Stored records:

^^^^^^^^^^^^^^^^

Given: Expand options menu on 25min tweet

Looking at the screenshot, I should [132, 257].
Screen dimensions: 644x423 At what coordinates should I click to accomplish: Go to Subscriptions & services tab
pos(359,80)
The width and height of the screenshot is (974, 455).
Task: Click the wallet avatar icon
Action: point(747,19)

^^^^^^^^^^^^^^^^

What is expected:
Quote the entire listing above verbatim, reproducing every line in its original order.

The output:
Given: Expand options menu on 25min tweet

Looking at the screenshot, I should [132, 257].
Screen dimensions: 644x423 At what coordinates should I click to accomplish: Go to Subscriptions & services tab
pos(359,80)
The width and height of the screenshot is (974, 455).
Task: Click the wallet avatar icon
Action: point(747,19)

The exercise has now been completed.